[Stored entries]

=== Section Start ===

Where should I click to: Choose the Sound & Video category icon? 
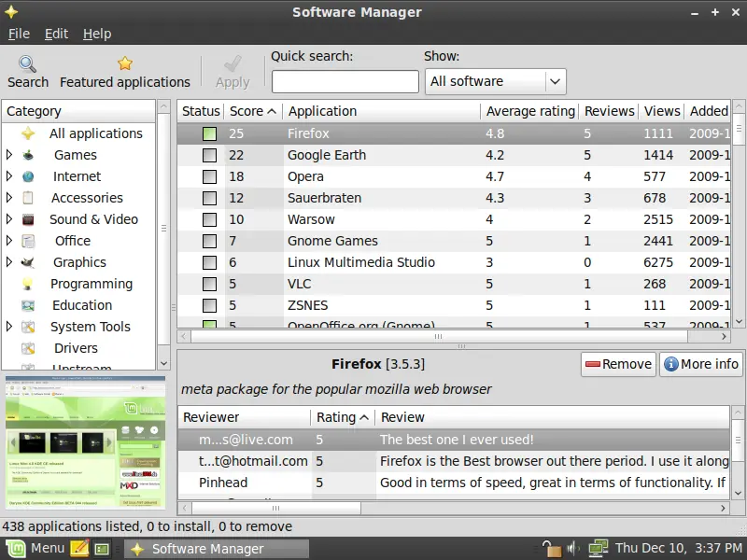pos(29,219)
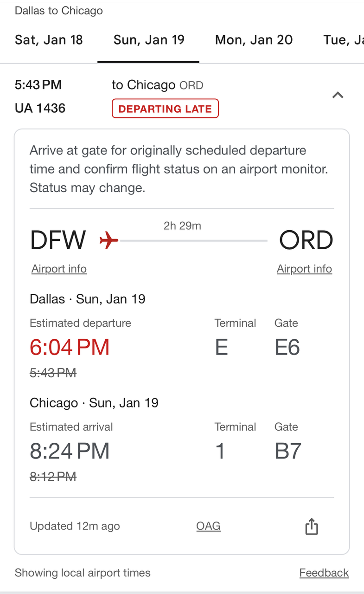This screenshot has width=364, height=594.
Task: Tap the DEPARTING LATE status badge
Action: pyautogui.click(x=165, y=109)
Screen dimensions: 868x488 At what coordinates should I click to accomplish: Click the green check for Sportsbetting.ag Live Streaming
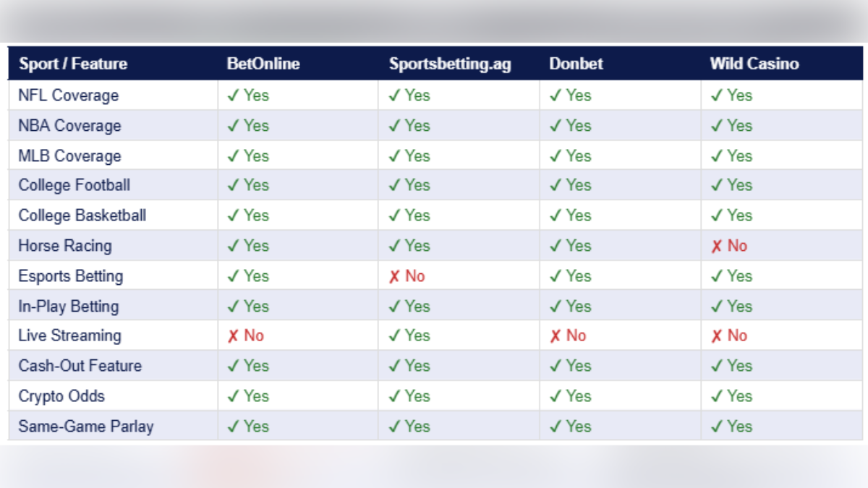[394, 335]
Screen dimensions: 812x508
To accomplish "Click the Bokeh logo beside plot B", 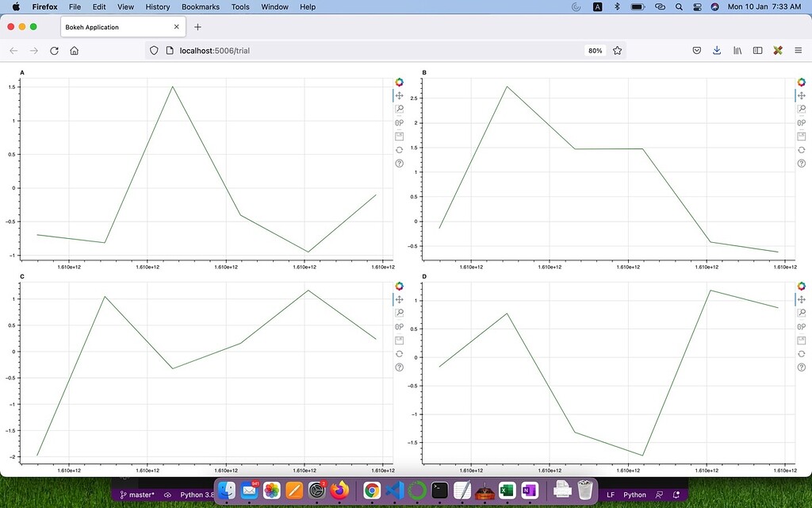I will pyautogui.click(x=802, y=82).
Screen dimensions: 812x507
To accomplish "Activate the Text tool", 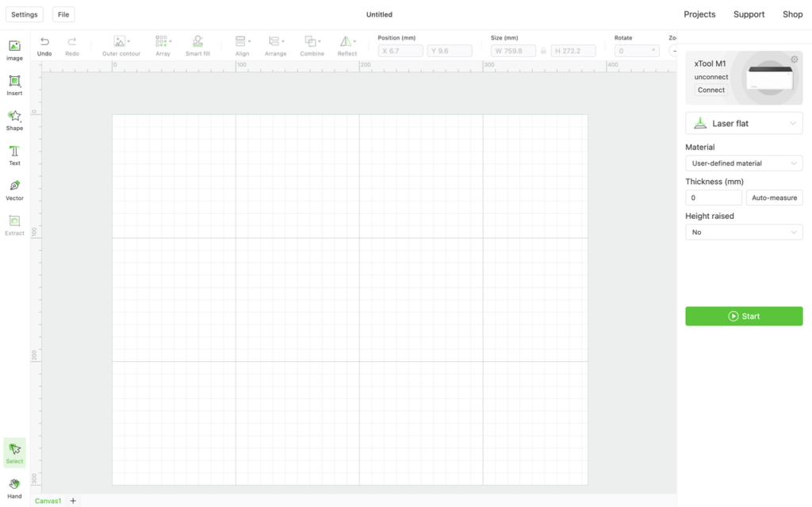I will tap(14, 155).
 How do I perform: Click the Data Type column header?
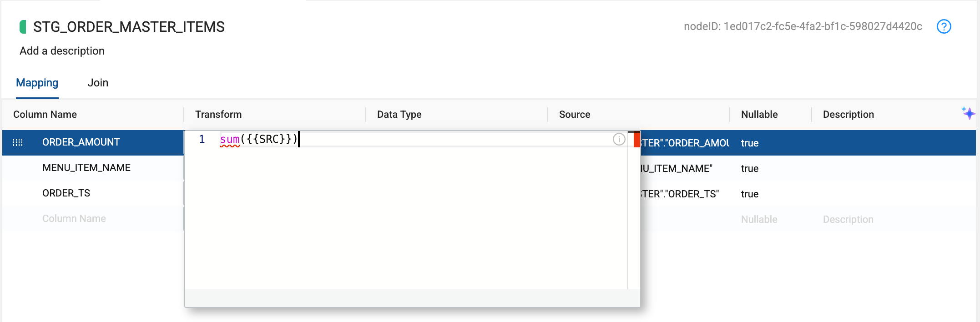pos(399,115)
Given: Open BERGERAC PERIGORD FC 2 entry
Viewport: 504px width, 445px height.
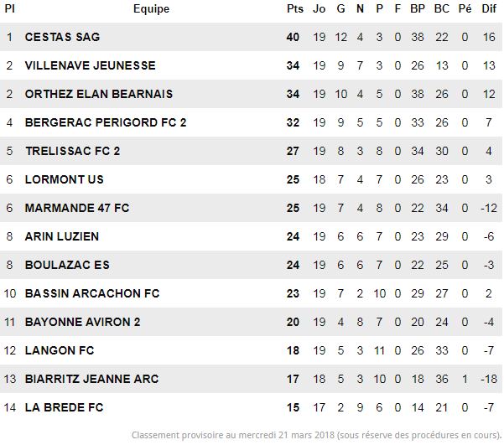Looking at the screenshot, I should click(x=106, y=122).
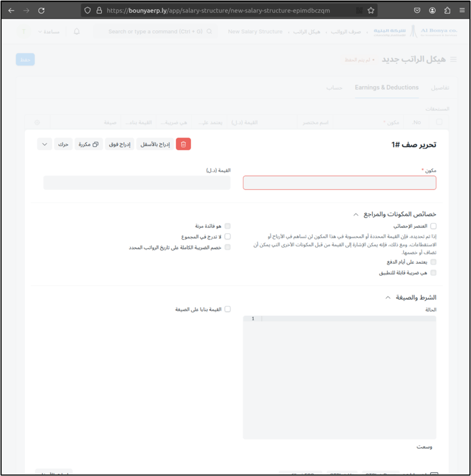471x476 pixels.
Task: Open the browser extensions icon
Action: [447, 10]
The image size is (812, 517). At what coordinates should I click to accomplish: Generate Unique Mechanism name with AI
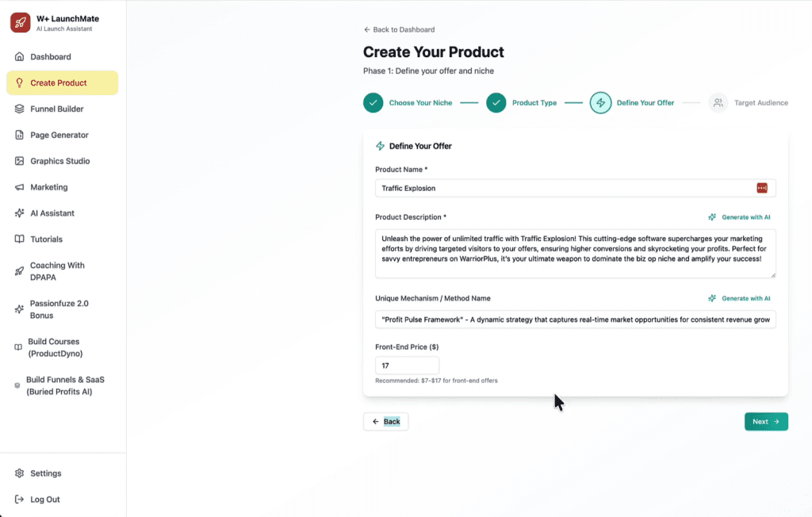(x=739, y=299)
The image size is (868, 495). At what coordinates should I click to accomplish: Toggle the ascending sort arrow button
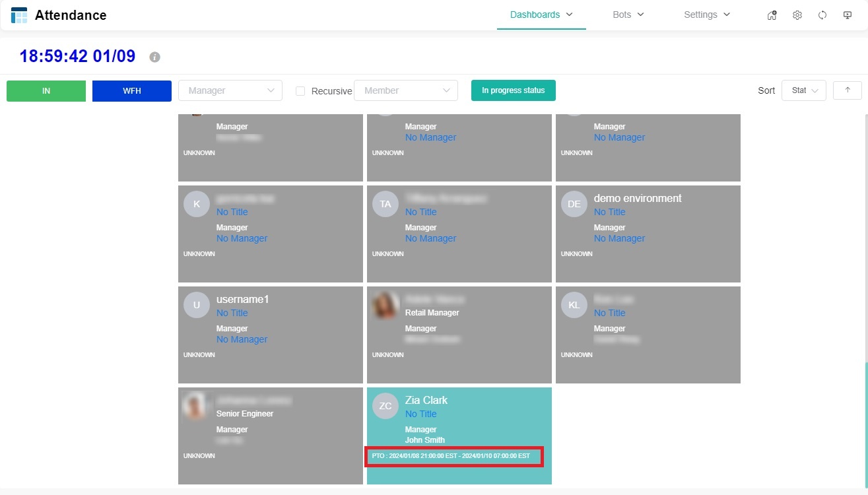coord(848,90)
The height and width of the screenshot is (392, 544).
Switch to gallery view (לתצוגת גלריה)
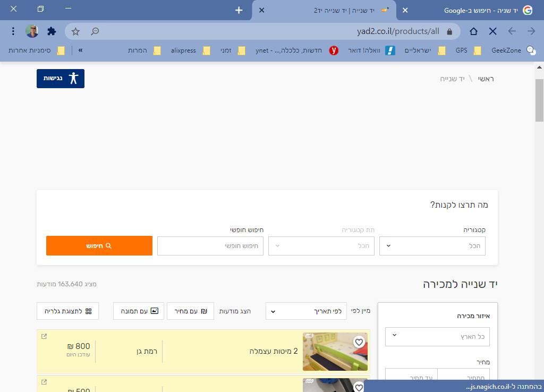click(x=67, y=311)
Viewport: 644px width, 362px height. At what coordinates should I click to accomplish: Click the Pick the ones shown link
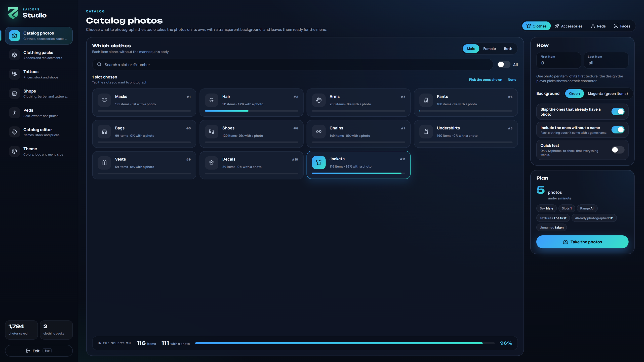pyautogui.click(x=485, y=80)
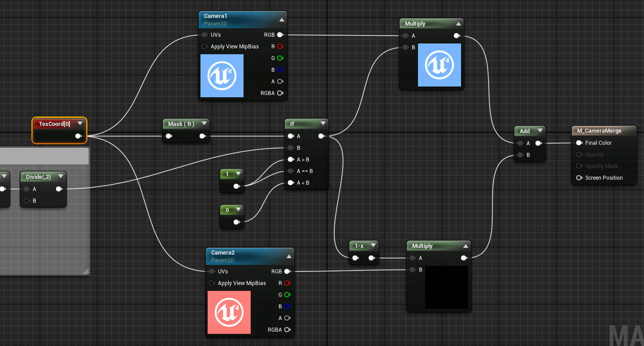The width and height of the screenshot is (644, 346).
Task: Select the Mask ( R ) node title
Action: click(181, 124)
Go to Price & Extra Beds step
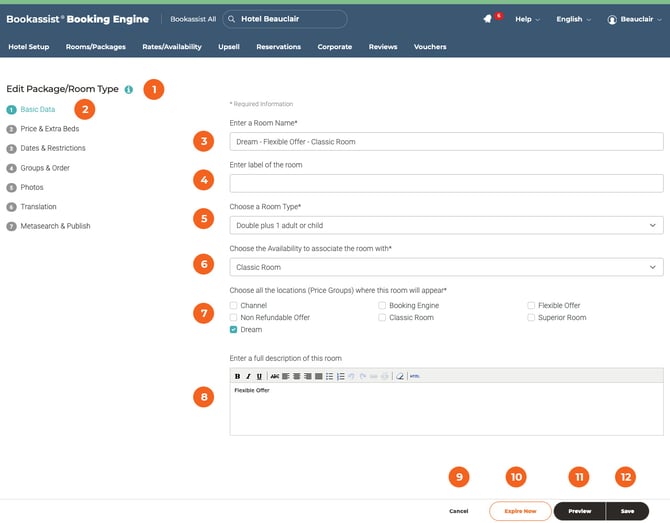Screen dimensions: 670x523 49,129
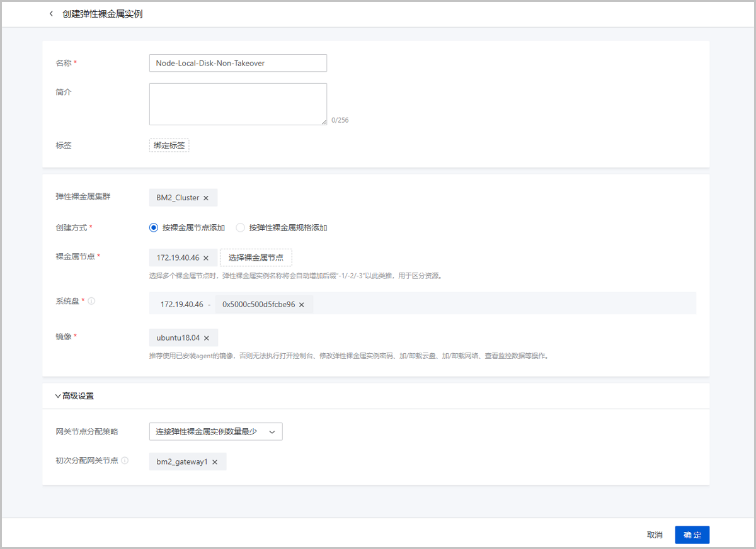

=== Section End ===

Repeat word for word the lines starting at the one with "The height and" and ending at the final line of the records above, both included; no pictures.

The height and width of the screenshot is (392, 544).
Switch to gallery view (לתצוגת גלריה)
click(x=67, y=311)
Viewport: 644px width, 362px height. At what coordinates should I click to accomplish: Click the Pick the ones shown link
pyautogui.click(x=485, y=80)
The width and height of the screenshot is (644, 346).
Task: Select the Mask ( R ) node title
Action: click(181, 124)
Go to Price & Extra Beds step
Screen dimensions: 670x523 49,129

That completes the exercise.